### Exercise requirements
Answer these questions from the passage on monetary policy and labor market frictions below:
(a) What does labour market tightness mean, as given in parentheses?
(b) Why is price inflation costly?
(c) What is named as one possible measure of the inefficient fluctuations that would call for a policy response?

### Excerpted passage

Ravenna and Walsh (2011) show that in a basic model with labour search frictions the welfare-consistent quadratic loss function depends on inflation, the output gap and deviation of labour market tightness (vacancies relative to unemployment) around its efficient level. That is, it is appropriate to stabilise inflation, the output gap and a labour market gap. Price inflation is costly because it generates an inefficient dispersion of relative prices. This reduces welfare because, conditional on total consumption, it leads the economy to produce an inefficient bundle of goods. Similarly, when market production is subject to frictions in matching workers and firms, deviations of labour market tightness from its efficient level lead, for a given level of utility, to an inefficient combination of market production (which incurs search costs) and non-market activities (which do not incur search costs). Hence, frictions in the labour market can make labour market conditions and variables such as the unemployment rate appropriate objectives for monetary policy.

(iii) Summary on Policy Objectives

Most of the recent research has focused on how labour market and financial frictions affect the transmission process of monetary policy. Distortions originating in either labour or financial markets that generate real effects of monetary policy may require making trade-offs with the goals of inflation stability and stability of real economic activity. However, measuring these distortions is a difficult task. While measures such as credit spreads may provide one measure of the type of inefficient fluctuations that would call for a policy response, we still do not fully understand the factors that generate movements in spreads, or the degree to which these movements reflect inefficient fluctuations that call for policy responses. Similarly, just as measuring the output gap raises significant issues, the same issues apply to measuring the labour market tightness gap.

### Data below
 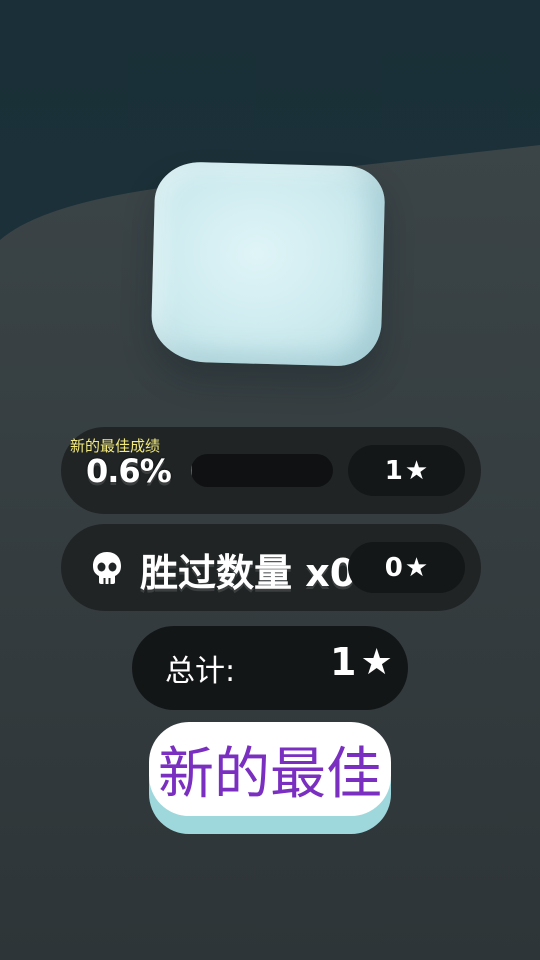 I want to click on best-score-star-count: 1, so click(x=394, y=470).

### Exercise output
(a) Vacancies relative to unemployment.
(b) It generates an inefficient dispersion of relative prices.
(c) Credit spreads.